| First Author | Vukelic M | Year | 2013 |
| Journal | J Immunol | Volume | 191 |
| Issue | 4 | Pages | 1800-7 |
| PubMed ID | 23851693 | Mgi Jnum | J:205690 |
| Mgi Id | MGI:5546261 | Doi | 10.4049/jimmunol.1203467 |
| Citation | Vukelic M, et al. (2013) Cholinergic receptors modulate immune complex-induced inflammation in vitro and in vivo. J Immunol 191(4):1800-7 |
| abstractText | Cholinergic neural output has been shown to modulate innate immune responses to infection, injury and ischemia through stimulation of alpha7 nicotinic acetylcholine receptors (alpha7nAChR) on mononuclear phagocytes. We tested the hypothesis that cholinergic neurotransmitters, similar to those released through activation of a neural reflex, regulate responses to products of the adaptive immune system, specifically immune complex (IC)-mediated activation of effector cells.

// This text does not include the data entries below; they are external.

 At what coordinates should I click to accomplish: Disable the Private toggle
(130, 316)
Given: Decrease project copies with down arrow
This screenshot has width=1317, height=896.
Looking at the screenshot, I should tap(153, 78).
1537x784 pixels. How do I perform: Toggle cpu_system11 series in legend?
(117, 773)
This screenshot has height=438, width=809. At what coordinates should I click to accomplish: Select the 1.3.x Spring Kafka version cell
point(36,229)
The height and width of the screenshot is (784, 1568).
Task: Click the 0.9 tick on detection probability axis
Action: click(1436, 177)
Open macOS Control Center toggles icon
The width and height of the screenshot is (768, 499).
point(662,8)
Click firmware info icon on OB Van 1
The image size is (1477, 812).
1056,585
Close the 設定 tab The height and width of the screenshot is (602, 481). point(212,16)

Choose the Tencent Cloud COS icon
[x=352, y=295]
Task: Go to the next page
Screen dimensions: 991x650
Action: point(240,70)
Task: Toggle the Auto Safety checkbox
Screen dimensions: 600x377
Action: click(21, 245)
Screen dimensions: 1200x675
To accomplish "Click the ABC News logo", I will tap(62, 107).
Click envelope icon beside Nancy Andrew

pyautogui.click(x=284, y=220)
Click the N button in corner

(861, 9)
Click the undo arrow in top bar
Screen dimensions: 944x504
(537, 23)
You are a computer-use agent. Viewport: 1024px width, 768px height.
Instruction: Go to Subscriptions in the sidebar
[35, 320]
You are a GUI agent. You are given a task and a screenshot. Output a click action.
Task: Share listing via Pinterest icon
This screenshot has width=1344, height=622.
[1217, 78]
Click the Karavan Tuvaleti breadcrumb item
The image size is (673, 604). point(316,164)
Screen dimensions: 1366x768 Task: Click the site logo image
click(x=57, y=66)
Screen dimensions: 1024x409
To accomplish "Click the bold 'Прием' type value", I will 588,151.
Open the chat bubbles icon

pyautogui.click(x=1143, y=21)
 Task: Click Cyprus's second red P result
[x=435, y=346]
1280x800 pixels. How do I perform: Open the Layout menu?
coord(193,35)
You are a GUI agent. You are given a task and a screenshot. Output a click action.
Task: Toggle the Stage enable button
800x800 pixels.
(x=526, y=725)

In this study, we show that stimulation of alpha7nAChR on human polymorphonuclear neutrophils (PMNs) and blood mononuclear phagocytes in vitro attenuates C5aR- and FcgammaR-triggered generation of reactive oxygen species, expression of leukocyte markers involved in cell recruitment and adhesion, and release of TNF-alpha and other proinflammatory cytokines. We show that this pathway is operative in vivo. Ligation of cholinergic receptors blunts IC-triggered responses in the reverse peritoneal Arthus reaction in mice. The selective 7nAChR agonist GTS21 decreased PMN accumulation and release of cytokines and chemokines at sites of IC deposition. In addition, mice lacking alpha7nAChR had exaggerated responses to reverse peritoneal Arthus reaction characterized by increased infiltration of PMNs and elevated of levels of TNF-alpha and CXCL1 in peritoneal fluid compared with wild-type mice. Taken together, these findings suggest that cholinergic output has the potential to exert tonic inhibitory activity that dampens responses to ICs and C5a and thus may be a target to minimize tissue damage in autoimmune diseases. |